2 tablespoons unsalted butter
1 medium shallot, chopped
2 large heads cauliflower, cut into 1-inch pieces (about 12 cups)
2 cups heavy cream
3 1/2 cups homemade or store-bought low-sodium chicken or vegetable stock
2 tablespoons olive oil
Coarse salt and freshly ground black pepper
2 tablespoons freshly squeezed lemon juice
1/4 teaspoon cayenne pepper
2 ounces American caviar, such as paddlefish
1 small bunch fresh tarragon, for garnish

Steps:

  • Melt butter in a large saucepan over medium heat. Add shallot and cook, stirring, until softened, about 5 minutes. Measure out 3 cups cauliflower florets and set aside. Using the remaining florets and stems, add 8 cups cauliflower, heavy cream, and stock; stir to combine. Reduce heat to medium-low and cover, simmer until cauliflower is tender, about 20 minutes.
  • Meanwhile, heat olive oil in a large skillet over medium heat. Add reserved cauliflower florets; cook, stirring, until cauliflower is tender and lightly browned, about 10 minutes. Remove from heat and season with salt and pepper; set aside.

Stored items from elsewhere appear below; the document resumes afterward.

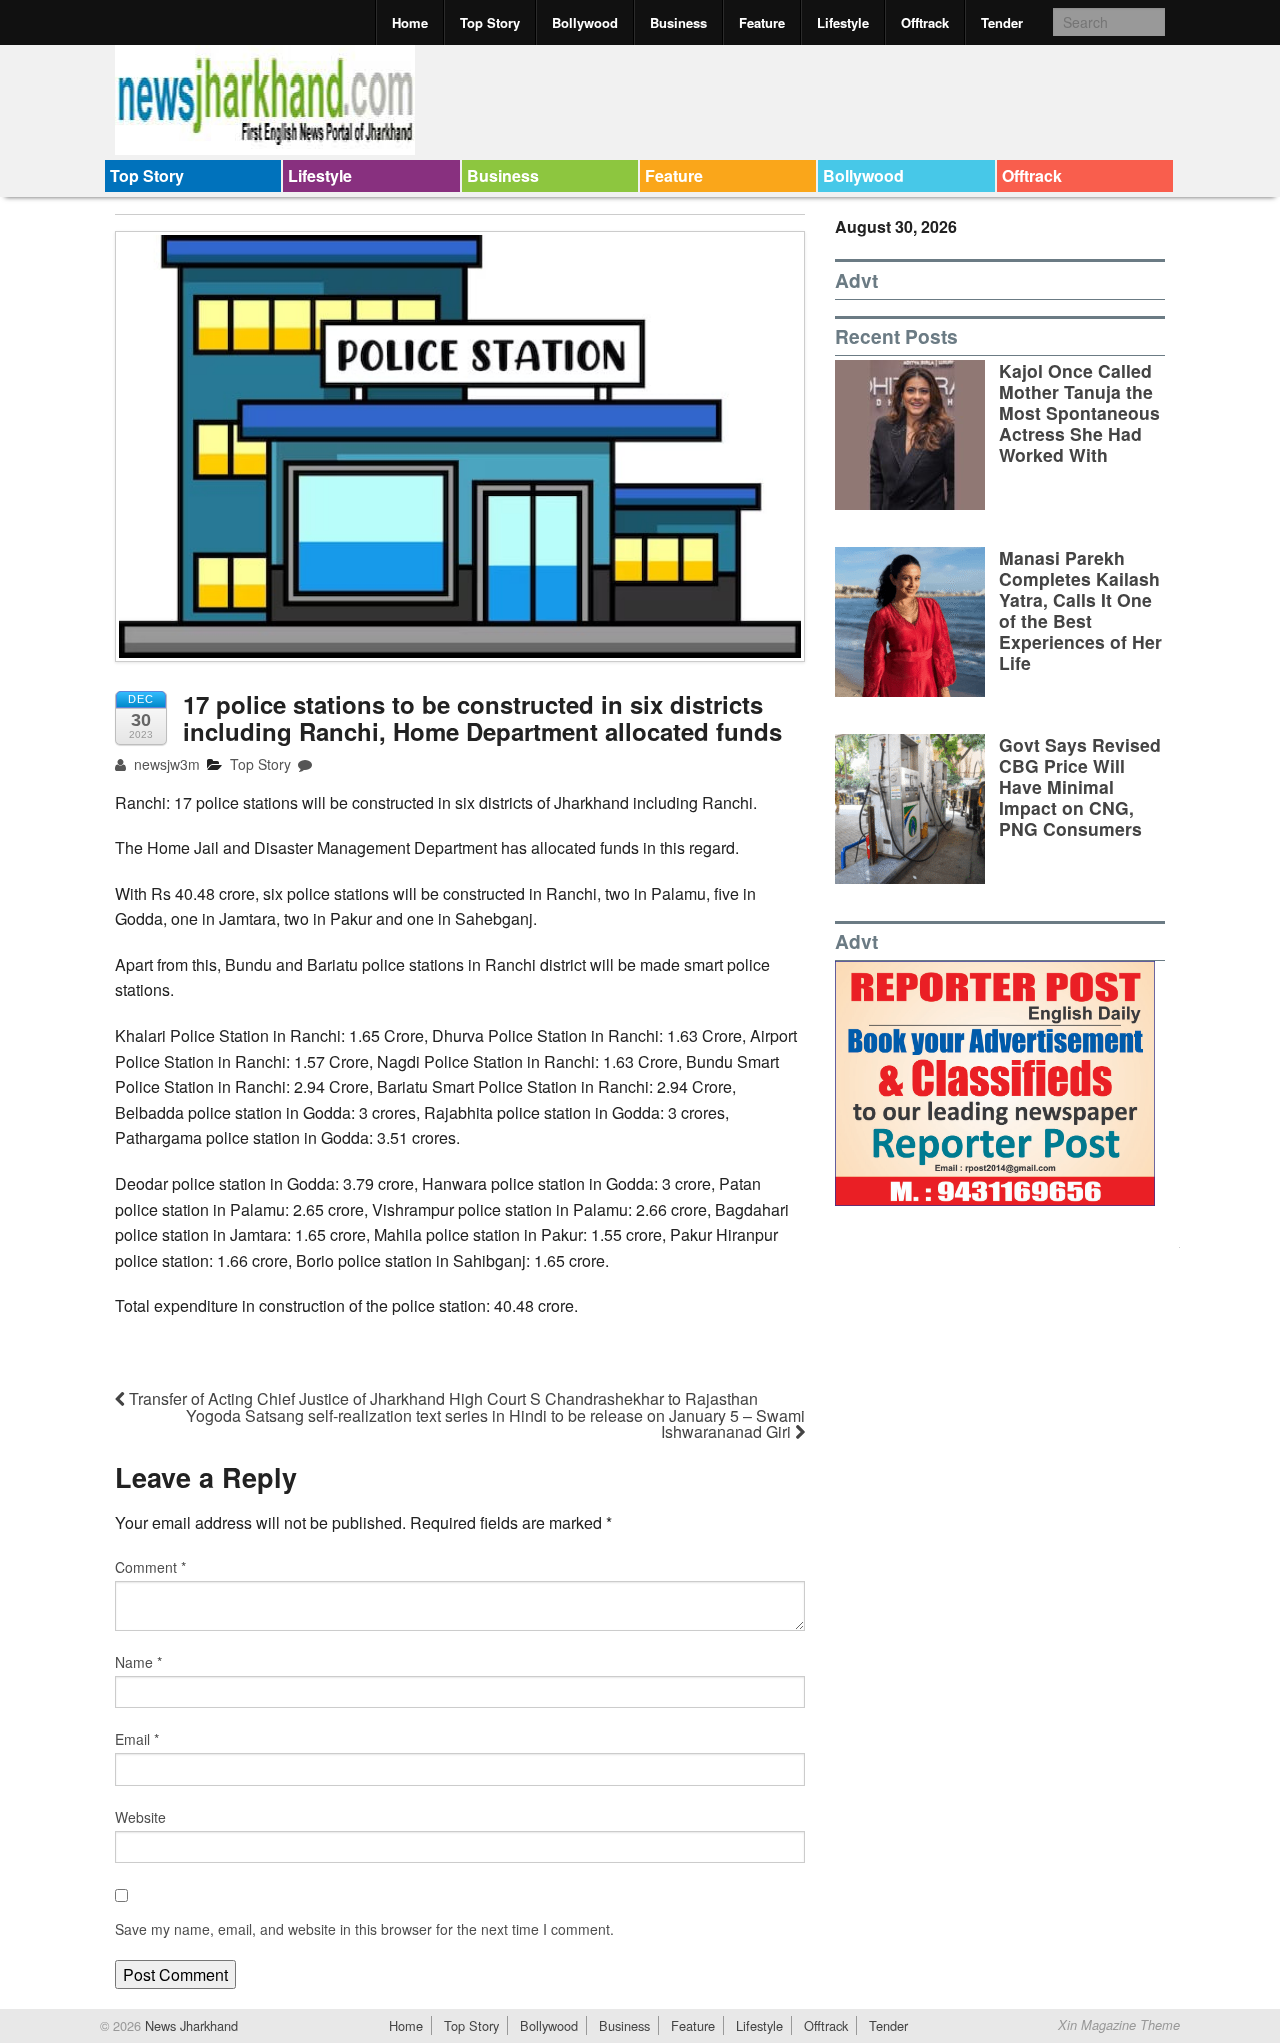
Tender (1002, 22)
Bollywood (585, 22)
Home (410, 22)
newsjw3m (165, 764)
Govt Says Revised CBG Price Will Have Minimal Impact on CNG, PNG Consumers (1080, 786)
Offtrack (925, 22)
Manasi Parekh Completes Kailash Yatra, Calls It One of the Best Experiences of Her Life (1080, 610)
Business (678, 22)
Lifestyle (843, 22)
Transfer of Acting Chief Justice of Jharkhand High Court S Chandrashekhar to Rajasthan (441, 1398)
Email (137, 1739)
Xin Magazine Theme (1119, 2025)
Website (140, 1817)
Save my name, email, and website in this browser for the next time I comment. (364, 1929)
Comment (150, 1567)
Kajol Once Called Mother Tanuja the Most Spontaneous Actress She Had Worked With (1079, 412)
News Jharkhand (189, 2025)
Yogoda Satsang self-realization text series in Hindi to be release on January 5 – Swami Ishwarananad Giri (495, 1423)
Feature (762, 22)
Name (138, 1662)
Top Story (490, 22)
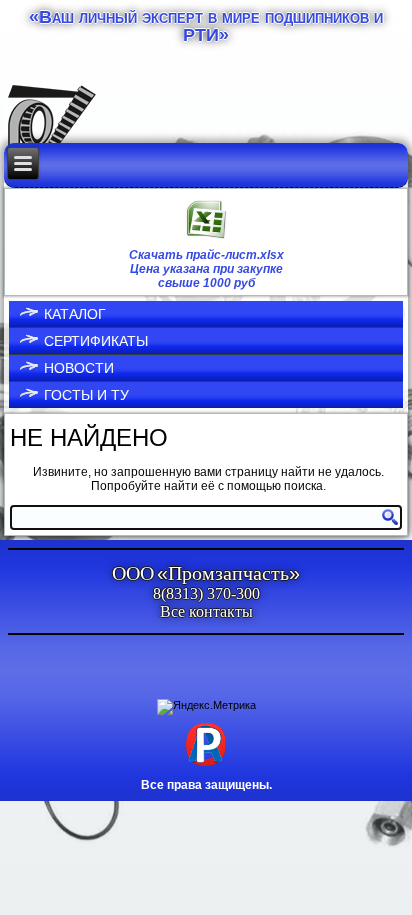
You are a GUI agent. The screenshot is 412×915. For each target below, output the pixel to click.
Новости (79, 368)
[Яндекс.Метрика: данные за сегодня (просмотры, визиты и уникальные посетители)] (206, 707)
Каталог (75, 314)
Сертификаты (96, 341)
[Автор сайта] (206, 766)
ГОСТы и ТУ (86, 395)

  • Transfer cauliflower-cream mixture to the jar of a blender; carefully blend until smooth. Return soup to saucepan and bring to simmer; add lemon juice and cayenne pepper.
  • Divide soup evenly among 24 small serving cups. Garnish each with reserved sauteed cauliflower florets, 1/4 teaspoon caviar, and a small tarragon leaf; serve immediately.